EKONOMİ - 08 Ağustos 2019 Perşembe 18:00

Örnek bahçede ekonomik fındık hasadı töreni yapıldı

A
A
A
Örnek bahçede ekonomik fındık hasadı töreni yapıldı

TRABZON (İHA) – Trabzon’da “Fındıkta Verim ve Kaliteyi Arttırma” projesi kapsamında oluşturulan örnek bahçede “Ekonomik Fındık” hasadı töreni yapıldı.

TRABZON (İHA) – Trabzon’da “Fındıkta Verim ve Kaliteyi Arttırma” projesi kapsamında oluşturulan örnek bahçede “Ekonomik Fındık” hasadı töreni yapıldı.


Trabzon Ticaret Borsası tarafından sektörle ilgili kuruluşların katkı ve destekleri ile uygulanan “Fındıkta Verim ve Kaliteyi Arttırma” projesi kapsamında oluşturulan 63 örnek fındık bahçesinden Trabzon’un Yomra ilçesine bağlı İkisu Mahallesi’nde “Ekonomik Fındık” hasadı töreni yapıldı. Törene Trabzon Valisi İsmail Ustaoğlu, Türkiye Odalar ve Borsalar Birliği (TOBB) Başkanı Rifat Hisarcıklıoğlu, Trabzon Büyükşehir Belediye Başkan Vekili Atilla Ataman, Ortahisar Belediye Başkanı Ahmet Metin Genç, Trabzon Ticaret ve Sanayi Odası (TTSO) Yönetim Kurulu Başkanı M. Suat Hacısalihoğlu, TTSO Meclis Başkanı Şadan Eren, Trabzon Ticaret Borsası Yönetim Kurulu Başkanı Eyyüp Ergan, Trabzon Ticaret Borsası Meclis Başkanı Sebahattin Arslantürk ve vatandaşlar katıldı.

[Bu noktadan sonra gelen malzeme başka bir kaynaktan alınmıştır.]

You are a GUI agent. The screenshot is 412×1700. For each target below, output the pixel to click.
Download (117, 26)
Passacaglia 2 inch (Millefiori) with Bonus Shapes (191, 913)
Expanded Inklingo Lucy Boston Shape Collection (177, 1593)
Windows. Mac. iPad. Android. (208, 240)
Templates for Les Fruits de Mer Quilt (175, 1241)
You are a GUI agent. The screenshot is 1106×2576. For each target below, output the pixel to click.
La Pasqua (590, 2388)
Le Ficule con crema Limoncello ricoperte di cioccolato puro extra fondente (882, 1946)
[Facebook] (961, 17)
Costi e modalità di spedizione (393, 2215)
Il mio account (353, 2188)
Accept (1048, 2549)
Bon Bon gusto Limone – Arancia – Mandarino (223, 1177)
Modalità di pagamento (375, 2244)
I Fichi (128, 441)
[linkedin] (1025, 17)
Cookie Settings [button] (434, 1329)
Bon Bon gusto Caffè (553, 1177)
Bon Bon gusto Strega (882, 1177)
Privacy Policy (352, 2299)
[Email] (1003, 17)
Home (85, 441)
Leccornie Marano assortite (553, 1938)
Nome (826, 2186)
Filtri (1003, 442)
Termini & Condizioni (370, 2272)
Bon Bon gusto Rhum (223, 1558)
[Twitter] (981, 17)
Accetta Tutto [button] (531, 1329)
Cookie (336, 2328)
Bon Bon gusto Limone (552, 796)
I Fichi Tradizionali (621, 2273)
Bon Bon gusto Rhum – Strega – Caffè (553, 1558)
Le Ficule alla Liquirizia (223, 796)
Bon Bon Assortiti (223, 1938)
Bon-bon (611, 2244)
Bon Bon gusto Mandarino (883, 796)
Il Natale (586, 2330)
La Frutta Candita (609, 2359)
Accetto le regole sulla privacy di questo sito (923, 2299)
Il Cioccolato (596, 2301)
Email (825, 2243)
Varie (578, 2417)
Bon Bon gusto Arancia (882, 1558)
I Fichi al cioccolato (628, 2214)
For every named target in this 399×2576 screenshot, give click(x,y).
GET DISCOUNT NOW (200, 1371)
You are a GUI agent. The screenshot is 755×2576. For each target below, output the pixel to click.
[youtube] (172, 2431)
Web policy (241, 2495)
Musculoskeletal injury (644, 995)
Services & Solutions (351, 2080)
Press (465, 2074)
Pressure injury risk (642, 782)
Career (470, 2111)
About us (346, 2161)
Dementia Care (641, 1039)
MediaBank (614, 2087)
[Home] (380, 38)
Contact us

Törende bir konuşma yapan Trabzon Ticaret Borsası Yönetim Kurulu Başkanı Eyyüp Ergan, “Bugün önce fındıkta yakın bir gelecekte üreticisinden ihracatçısına kadar herkese kazandıracak , ülkemize ise 4-5 milyar dolar döviz girmesine neden olacak bir projenin ürünlerini topladık. Bu vesile ile fındıkta verim ve kaliteyi arttırma projesine destek veren herkese, özelliklede Türkiye Odalar ve Borsalar Birliği’mizin Başkanı Rıfat Hisarcıklıoğlu’na bir kere daha teşekkür ediyoruz. Bu vesile ile Türkiye’nin T’si olan Trabzon’a değer kattıkları için biraz sonra ödül alacak olan takdire değer kişi, kurum ve kuruluşlara da ayrıca minnet ve şükranlarımı sunuyorum. Biz Borsa olarak kalkınma hareketini bir bütün olarak kabul ediyor, her işin başına üretimi koyuyoruz. Sonra da, ülkemizin kalkınması için, ‘Çok çalışıp, çok üretip, çok satıp, çok kazanacağız’ sloganımızla sözlerimi tamamlıyorum” dedi.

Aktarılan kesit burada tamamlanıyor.